Security posture depends on algorithm selection, cryptographic key management, and certificate validation practices overseen by entities like Certificate Authority Browser Forum, Common Vulnerabilities and Exposures, and regulatory frameworks such as FIPS 140-2. Deprecated hashes like MD5 and SHA-1 are vulnerable to collision attacks demonstrated in research by teams associated with Google and CWI (research institute), prompting migration to stronger algorithms such as SHA-256 and SHA-3 advocated by NIST. Implementation bugs and interoperability failures have led to CVEs addressed by vendors including Red Hat, Canonical (company), and Microsoft Corporation; mitigations include strict ASN.1 parsing, revocation checking with Online Certificate Status Protocol responders, and hardened libraries audited under programs like CWE and OWASP guidance.

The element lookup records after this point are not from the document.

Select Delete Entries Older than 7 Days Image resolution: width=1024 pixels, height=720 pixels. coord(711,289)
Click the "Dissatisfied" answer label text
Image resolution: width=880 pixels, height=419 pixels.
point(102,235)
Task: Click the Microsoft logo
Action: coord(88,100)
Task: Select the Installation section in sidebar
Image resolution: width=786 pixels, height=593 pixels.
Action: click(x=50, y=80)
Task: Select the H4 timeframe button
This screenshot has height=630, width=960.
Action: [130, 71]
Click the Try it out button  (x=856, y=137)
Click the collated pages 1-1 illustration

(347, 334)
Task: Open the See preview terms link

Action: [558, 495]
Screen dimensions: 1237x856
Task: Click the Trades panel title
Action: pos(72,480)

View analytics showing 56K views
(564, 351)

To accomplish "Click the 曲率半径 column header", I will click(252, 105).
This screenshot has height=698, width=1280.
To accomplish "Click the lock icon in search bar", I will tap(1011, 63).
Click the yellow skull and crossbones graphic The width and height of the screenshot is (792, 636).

PKCS#7 originated within the series of standards published by RSA Laboratories in the early 1990s and informed subsequent standards work at the Internet Engineering Task Force resulting in the Cryptographic Message Syntax (CMS) documented in RFC 5652 and earlier RFCs. The evolution involved contributions from corporations such as Netscape Communications Corporation, Microsoft Corporation, IBM, and independent researchers like Ron Rivest and organizations including IETF working groups that interfaced with international bodies such as the International Telecommunication Union. Over time, CMS superseded some PKCS#7 usages while maintaining backward compatibility in many OpenSSL Project and commercial implementations, and the format remains referenced in protocols adopted by entities like IETF and incorporated into products from Adobe Systems and Microsoft.